§ WRITTEN REQUEST
Print the stretch of data from the line containing "Where should I" through the line containing "point(813,1139)", both lines included, and omit the pictures.

§ DATASET ENTRIES

══════════════════════════════

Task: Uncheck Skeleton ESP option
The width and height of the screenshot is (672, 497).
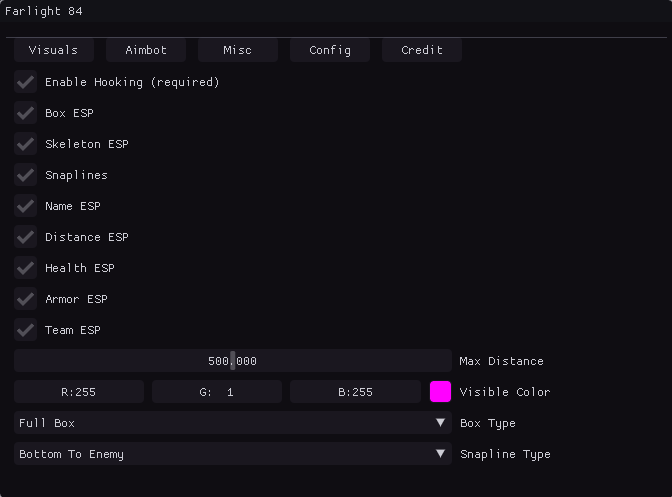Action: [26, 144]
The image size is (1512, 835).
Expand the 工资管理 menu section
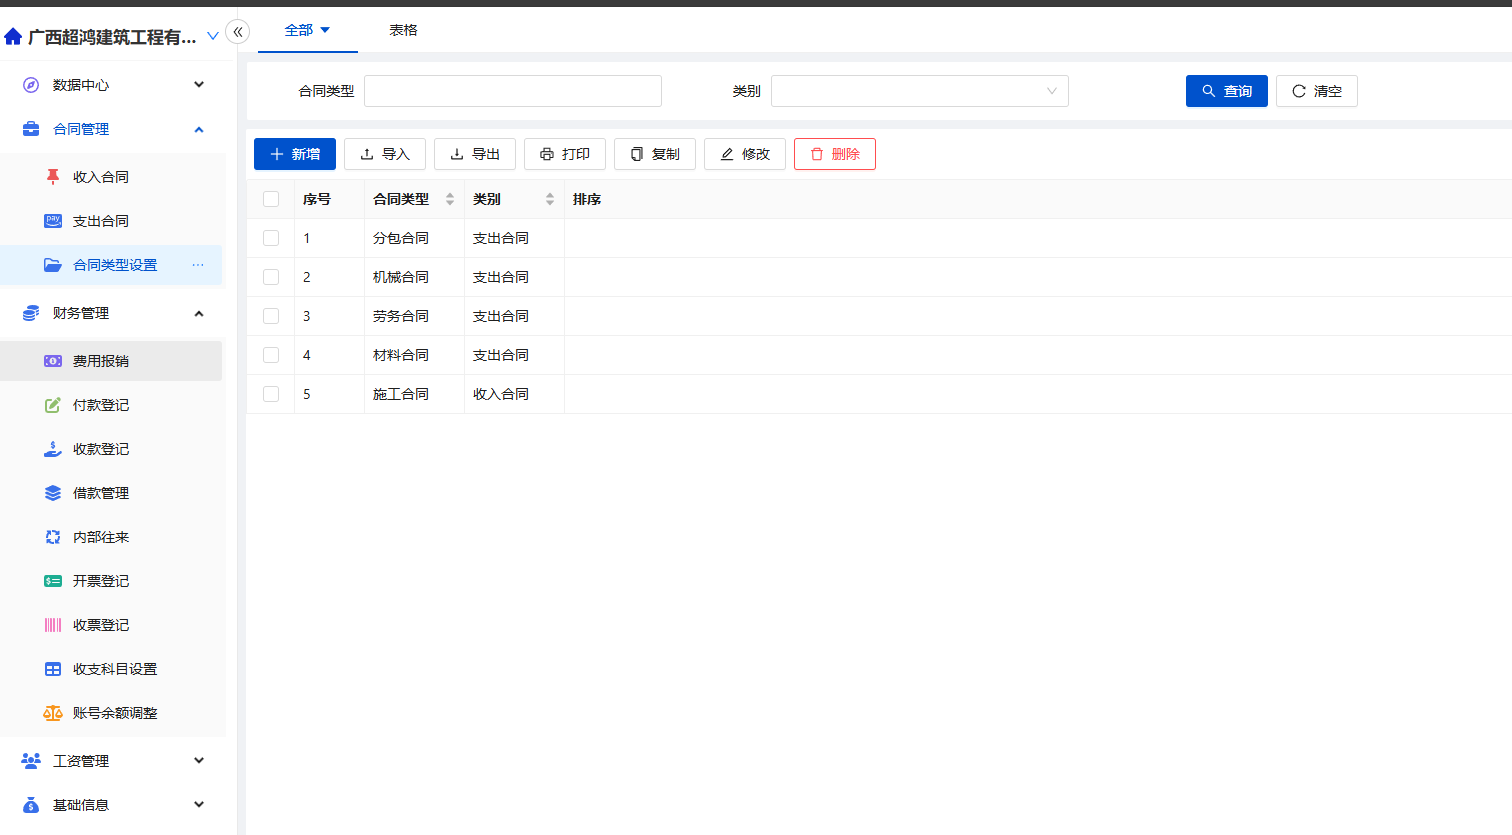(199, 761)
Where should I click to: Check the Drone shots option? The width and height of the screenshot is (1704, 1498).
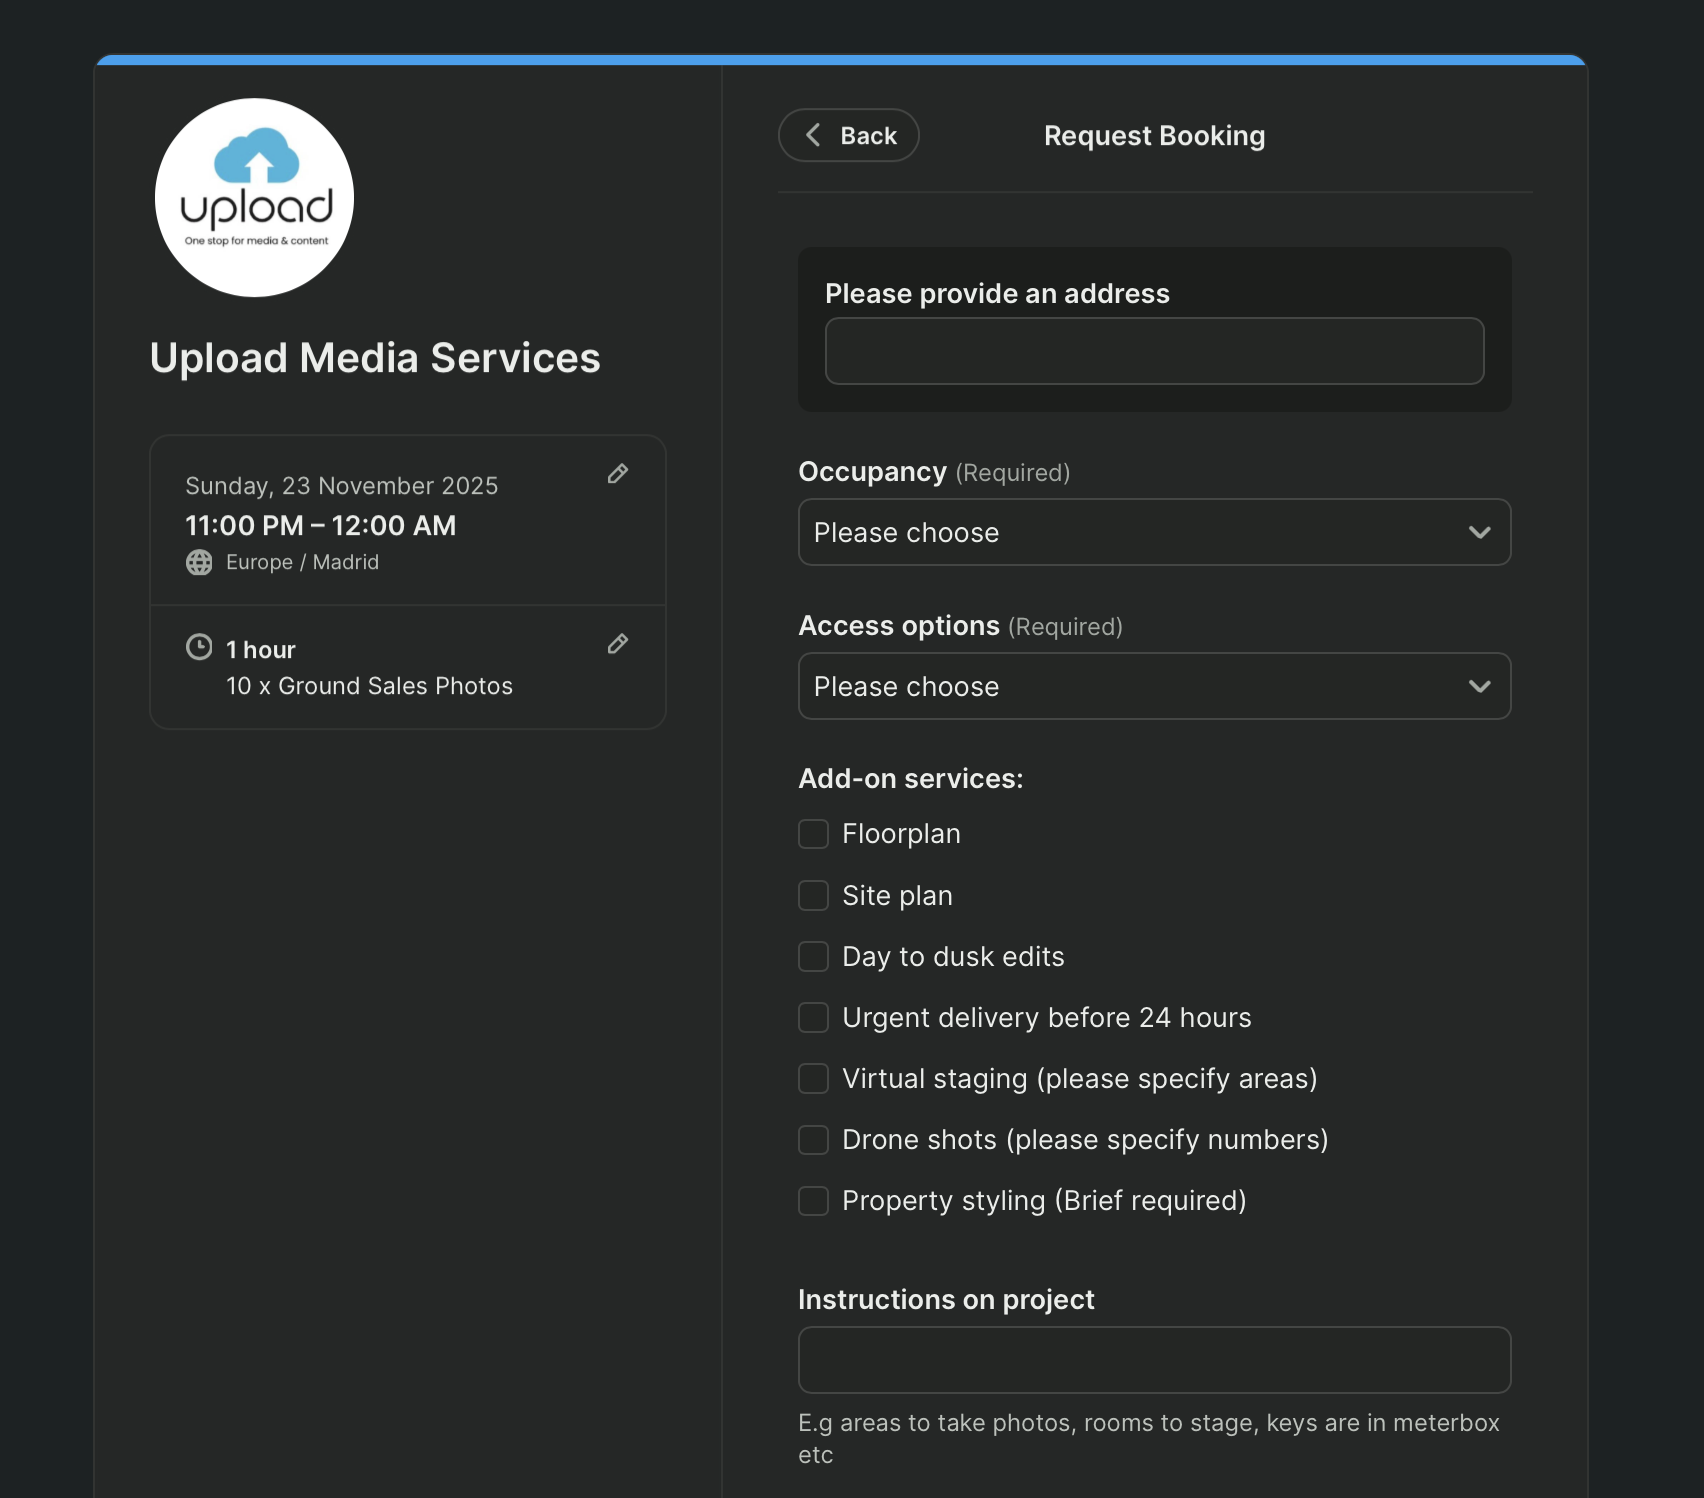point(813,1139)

══════════════════════════════

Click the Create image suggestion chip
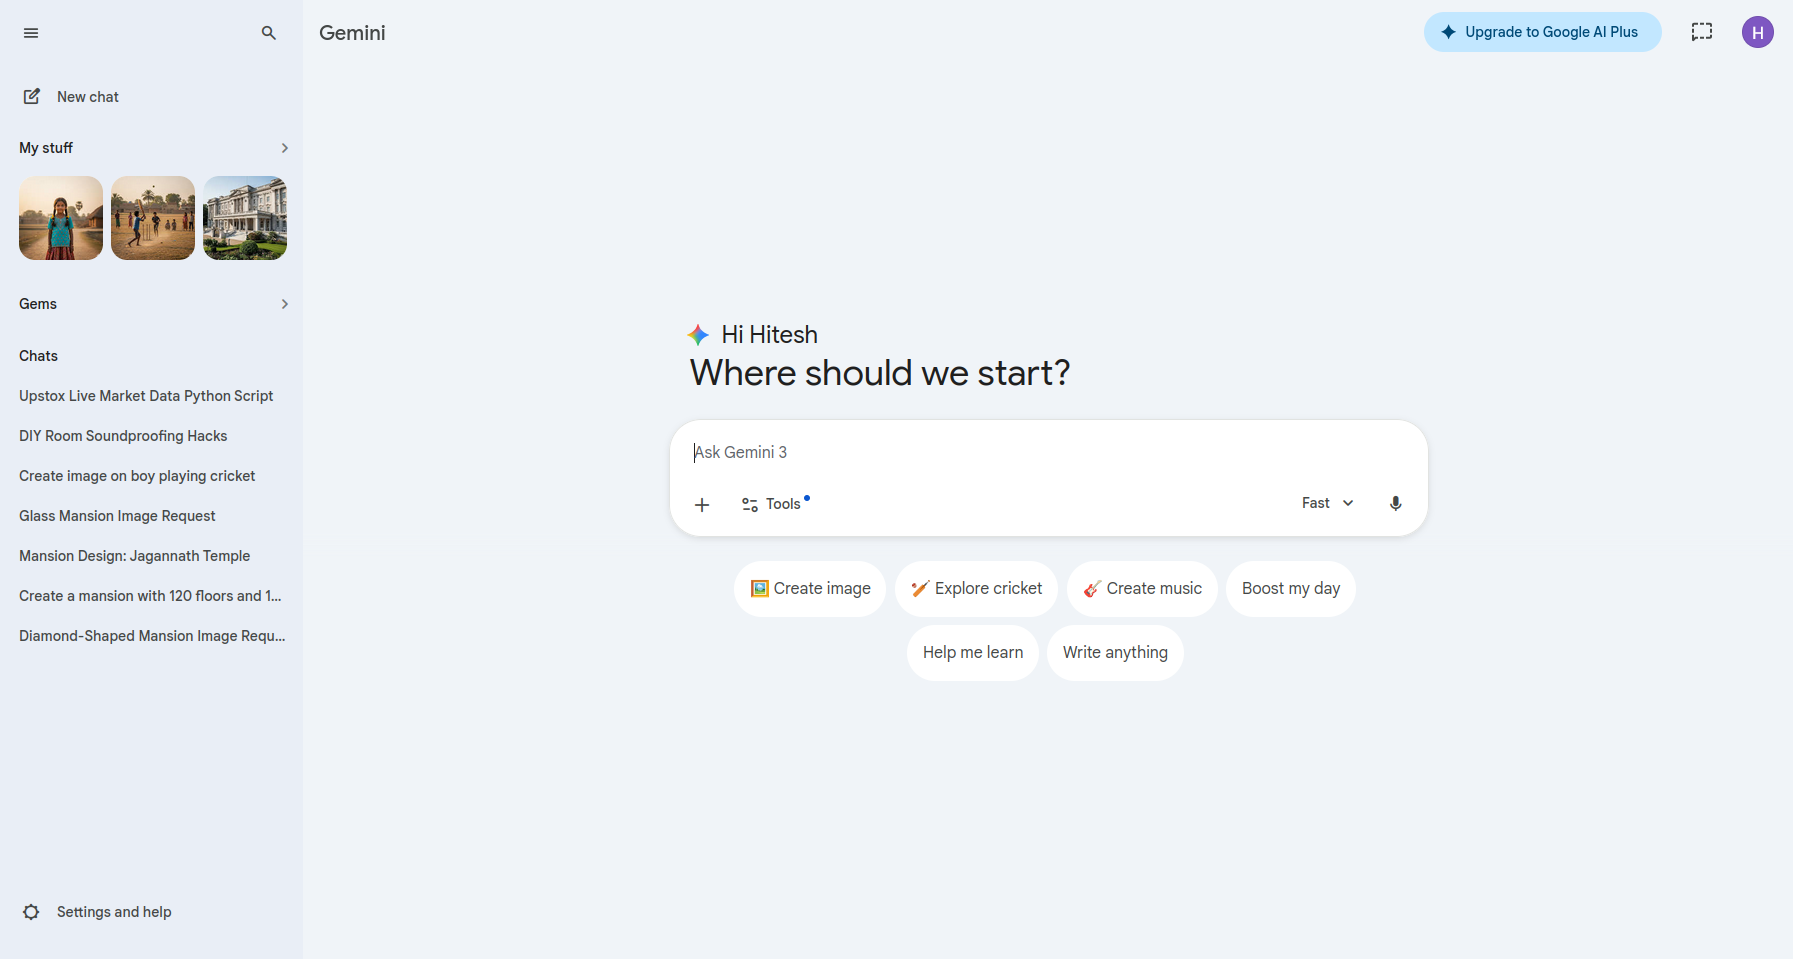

══════════════════════════════

§ TASK RESULT
Where should I click to: Check the Drone shots option? The width and height of the screenshot is (1704, 1498).
point(813,1139)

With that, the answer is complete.